## [原文摘录]
※
UVA1396 / POJ 3525 Most Distant Point from the Sea 题解 【半平面交】【二分答案】

作者: wjyyy 分类: 二分,半平面交,解题报告,计算几何 发布时间: 2019-02-20 19:38

点击量:75

半平面交好题。

Description

The main land of Japan called Honshu is an island surrounded by the sea. In such an island, it is natural to ask a question: “Where is the most distant point from the sea?” The answer to this question for Honshu was found in 1996. The most distant point is located in former Usuda Town, Nagano Prefecture, whose distance from the sea is 114.86 km.

In this problem, you are asked to write a program which, given a map of an island, finds the most distant point from the sea in the island, and reports its distance from the sea. In order to simplify the problem, we only consider maps representable by convex polygons.
※
## [数据记录]
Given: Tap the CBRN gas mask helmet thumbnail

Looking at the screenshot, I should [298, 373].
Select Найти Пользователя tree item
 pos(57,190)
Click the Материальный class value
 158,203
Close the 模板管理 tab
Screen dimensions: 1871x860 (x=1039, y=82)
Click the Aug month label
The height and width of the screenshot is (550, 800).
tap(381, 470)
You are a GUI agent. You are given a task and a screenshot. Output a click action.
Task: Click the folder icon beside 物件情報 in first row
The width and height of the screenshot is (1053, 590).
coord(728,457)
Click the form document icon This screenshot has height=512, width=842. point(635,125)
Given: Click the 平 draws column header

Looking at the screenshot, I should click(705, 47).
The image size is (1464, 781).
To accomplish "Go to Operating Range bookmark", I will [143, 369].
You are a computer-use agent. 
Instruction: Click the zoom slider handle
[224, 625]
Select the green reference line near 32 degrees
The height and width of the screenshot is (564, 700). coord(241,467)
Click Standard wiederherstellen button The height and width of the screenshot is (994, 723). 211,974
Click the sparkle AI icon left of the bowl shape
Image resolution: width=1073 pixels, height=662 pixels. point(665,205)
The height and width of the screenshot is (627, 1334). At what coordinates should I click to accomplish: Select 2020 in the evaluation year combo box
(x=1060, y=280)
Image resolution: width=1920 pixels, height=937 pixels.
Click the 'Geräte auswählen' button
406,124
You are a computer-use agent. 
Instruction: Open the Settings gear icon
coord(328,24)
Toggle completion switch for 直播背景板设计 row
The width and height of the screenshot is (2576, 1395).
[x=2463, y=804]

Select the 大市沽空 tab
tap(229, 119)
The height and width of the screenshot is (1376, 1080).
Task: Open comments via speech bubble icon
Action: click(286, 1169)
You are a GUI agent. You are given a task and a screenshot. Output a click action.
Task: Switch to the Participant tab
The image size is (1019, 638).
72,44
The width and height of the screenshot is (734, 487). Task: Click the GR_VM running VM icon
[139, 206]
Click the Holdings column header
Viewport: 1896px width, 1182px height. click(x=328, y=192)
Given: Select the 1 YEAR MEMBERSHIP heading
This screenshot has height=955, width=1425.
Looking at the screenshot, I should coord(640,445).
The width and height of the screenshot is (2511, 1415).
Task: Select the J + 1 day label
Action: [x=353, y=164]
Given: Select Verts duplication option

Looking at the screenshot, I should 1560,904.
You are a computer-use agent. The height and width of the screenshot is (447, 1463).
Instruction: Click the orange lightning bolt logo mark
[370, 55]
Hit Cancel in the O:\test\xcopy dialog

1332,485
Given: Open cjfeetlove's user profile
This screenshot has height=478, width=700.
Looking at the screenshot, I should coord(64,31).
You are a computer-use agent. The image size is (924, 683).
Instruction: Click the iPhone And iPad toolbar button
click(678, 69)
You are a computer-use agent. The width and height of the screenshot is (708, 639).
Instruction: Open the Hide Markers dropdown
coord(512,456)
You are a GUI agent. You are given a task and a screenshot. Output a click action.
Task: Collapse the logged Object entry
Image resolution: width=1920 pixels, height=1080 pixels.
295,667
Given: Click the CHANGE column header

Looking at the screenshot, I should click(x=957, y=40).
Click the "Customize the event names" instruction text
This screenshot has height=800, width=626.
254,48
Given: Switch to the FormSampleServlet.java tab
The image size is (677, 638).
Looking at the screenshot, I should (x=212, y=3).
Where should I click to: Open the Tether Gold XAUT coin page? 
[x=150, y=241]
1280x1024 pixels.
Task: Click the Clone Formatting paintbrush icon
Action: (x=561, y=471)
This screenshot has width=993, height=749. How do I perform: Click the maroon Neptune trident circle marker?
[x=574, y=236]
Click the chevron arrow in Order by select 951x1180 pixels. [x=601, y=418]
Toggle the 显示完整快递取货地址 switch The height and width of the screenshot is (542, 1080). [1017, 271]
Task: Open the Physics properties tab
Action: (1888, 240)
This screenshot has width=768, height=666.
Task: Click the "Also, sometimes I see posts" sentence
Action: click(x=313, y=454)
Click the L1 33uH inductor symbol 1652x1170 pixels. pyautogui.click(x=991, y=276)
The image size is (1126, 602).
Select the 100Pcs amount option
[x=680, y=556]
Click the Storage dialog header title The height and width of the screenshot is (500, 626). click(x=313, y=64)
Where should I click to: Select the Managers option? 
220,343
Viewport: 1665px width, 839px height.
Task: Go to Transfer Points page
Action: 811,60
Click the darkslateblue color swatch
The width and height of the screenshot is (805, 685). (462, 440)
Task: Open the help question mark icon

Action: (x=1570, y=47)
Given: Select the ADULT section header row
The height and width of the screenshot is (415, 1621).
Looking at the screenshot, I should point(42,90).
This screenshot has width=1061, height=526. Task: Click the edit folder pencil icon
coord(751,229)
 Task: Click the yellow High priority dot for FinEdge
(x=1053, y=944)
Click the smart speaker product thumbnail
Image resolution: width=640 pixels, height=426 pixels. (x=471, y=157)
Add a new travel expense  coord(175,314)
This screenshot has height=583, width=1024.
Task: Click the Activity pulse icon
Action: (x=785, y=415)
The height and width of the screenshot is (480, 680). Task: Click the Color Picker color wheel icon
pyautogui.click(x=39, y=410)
※
## [学习任务]
1) 请逐字抄写这篇题解中的一段：从含有“The main land”的词句开始，到“is 114.86 km.”结束。
2) 根据这篇题解回答下列问题：
(a) 这篇题解的发布时间是什么？
(b) 本州离海最远的点与海的距离是多少？
(c) 为了简化问题，题目只考虑哪一类地图？

## [参考答案]
1)
The main land of Japan called Honshu is an island surrounded by the sea. In such an island, it is natural to ask a question: “Where is the most distant point from the sea?” The answer to this question for Honshu was found in 1996. The most distant point is located in former Usuda Town, Nagano Prefecture, whose distance from the sea is 114.86 km.

2)
(a) 2019-02-20 19:38。
(b) 114.86 km。
(c) 能用凸多边形表示的地图。